** EXTRACT TO READ follows **

LCWR accuses Vatican investigation of using ‘flawed process’Friday, June 01, 2012 4:42 PMWashington D.C., Jun 1, 2012 / 09:42 am (CNA/EWTN News).- The national board of the Leadership Conference of Women Religious is arguing that the Vatican’s recent assessment of the organization was “based on unsubstantiated accusations and the result of a flawed process that lacked transparency.”

Board members also said in a June 1 statement that “the sanctions imposed were disproportionate to the concerns raised” and might compromise the sisters’ “ability to fulfill their mission.”

The statement came after the LCWR’s board members held a special May 29-31 meeting in Washington, D.C. in order to review and plan a response to a report issued several weeks ago by the Vatican’s Congregation for the Doctrine of the Faith.

On April 18, the Congregation revealed the findings of its multi-year doctrinal assessment of the women’s conference, which noted “serious doctrinal problems” and significant need for reform.

The assessment document raised concerns over “certain radical feminist themes incompatible with the Catholic faith” that were prevalent in some presentations sponsored by the conference.

One such address discussed religious sisters “moving beyond the Church” and beyond Jesus.

These positions risk distorting Church teaching and constitute “a rejection of faith” and a “serious source of scandal,” the report said.

It also pointed to a lack of adequate doctrinal formation offered by the group, as well as letters from LCWR officers suggesting “corporate dissent” from Church teaching on topics such as the sacramental male priesthood and homosexuality.

In addition, while the organization strongly promotes social justice issues, it largely ignores the topics of life, marriage and sexuality, which have played a significant role in recent public debates over abortion, euthanasia and “gay marriage,” it said.

To lead renewal efforts, Archbishop J. Peter Sartain of Seattle has been mandated to work with LCWR leadership for up to five years.

He will be aided by an advisory group of clergy, experts and women religious, along with Bishop Thomas J. Paprocki of Springfield and Bishop Leonard P. Blair of Toledo, Ohio, who was responsible for conducting the assessment of the LCWR.

** End of EXTRACT TO READ **

• PROBLEM SET:
**A.** Answer these questions from the LCWR article:
(i) On which dates did the LCWR board hold its special meeting in Washington, D.C.?
(ii) Who has been mandated to work with LCWR leadership, and for up to how long?
(iii) Which bishop was responsible for conducting the assessment of the LCWR?
**B.** Please quote the stretch of the LCWR article from "It also pointed" through "of the LCWR.".

** DATA EXTRACT follows **

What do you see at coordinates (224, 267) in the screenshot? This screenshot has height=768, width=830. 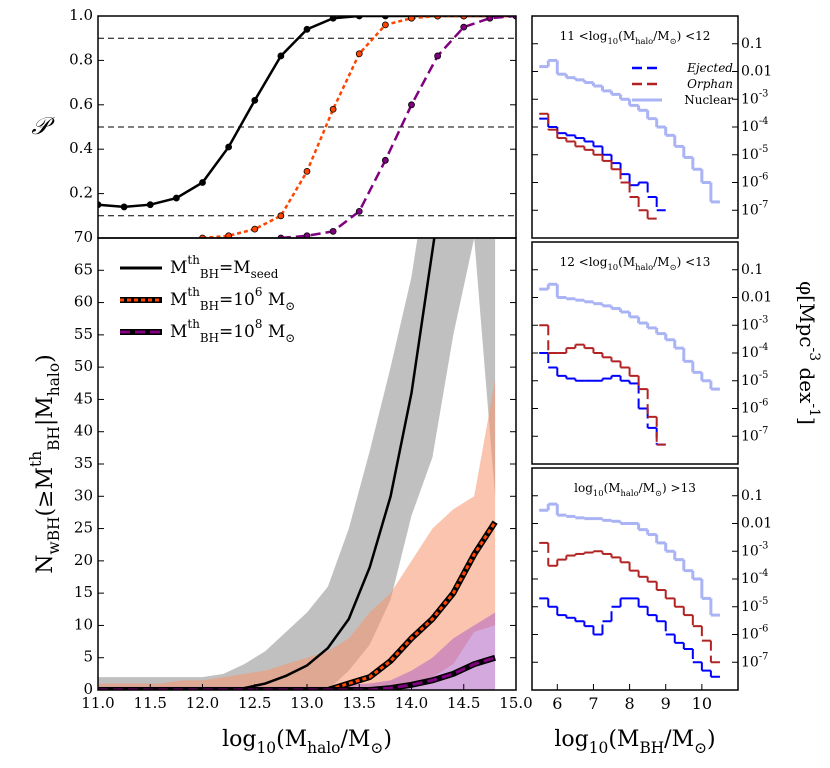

** End of DATA EXTRACT **

• SOLUTIONS TO THE TASKS:
**A.**
(i) May 29-31
(ii) Archbishop J. Peter Sartain of Seattle, for up to five years
(iii) Bishop Leonard P. Blair of Toledo, Ohio

**B.**
It also pointed to a lack of adequate doctrinal formation offered by the group, as well as letters from LCWR officers suggesting “corporate dissent” from Church teaching on topics such as the sacramental male priesthood and homosexuality.

In addition, while the organization strongly promotes social justice issues, it largely ignores the topics of life, marriage and sexuality, which have played a significant role in recent public debates over abortion, euthanasia and “gay marriage,” it said.

To lead renewal efforts, Archbishop J. Peter Sartain of Seattle has been mandated to work with LCWR leadership for up to five years.

He will be aided by an advisory group of clergy, experts and women religious, along with Bishop Thomas J. Paprocki of Springfield and Bishop Leonard P. Blair of Toledo, Ohio, who was responsible for conducting the assessment of the LCWR.